Abstract

Climate change models predict shifts in the frequency and magnitude of rain events (precipitation patterns). We studied how precipitation history shapes microbial community responses to rewetting and how these effects depend on N status. Twelve weeks of contrasting precipitation and N input left a legacy effect by shaping present (DNA-based) and potentially active (rRNA-based) bacterial and fungal communities. This legacy effect determined the microbial response to rewetting, as demonstrated by differences in the post-wet potentially active bacterial and fungal communities as well as the flux of soil-emitted CO2 over a 29-h period. Despite contrasting effects of precipitation and N input history on fungal:bacterial ratio and microbial community composition, the timing of the potentially active bacterial and fungal response to rewetting was not altered. Thus, regardless of precipitation or N input history, potentially active bacteria responded with a small shift in community composition within 1 h of rewetting but did not change further for the remaining 28 h analyzed.
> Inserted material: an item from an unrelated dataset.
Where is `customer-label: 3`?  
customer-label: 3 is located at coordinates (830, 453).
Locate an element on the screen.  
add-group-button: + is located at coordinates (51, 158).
The potentially active fungi did not respond to rewetting within 29 h. Even though more extreme fluctuations in soil moisture changed soil microbial community composition, the short-term response of microbial communities to rewetting was conserved. Soil CO2 efflux upon rewetting was higher from systems with a history of frequent precipitation and underline the role of plants in drying-rewetting processes. We suggest that shifts in the fungal:bacterial ratio, as well as N-cycling potentials, may have consequences on food web stability and soil biogeochemical cycling.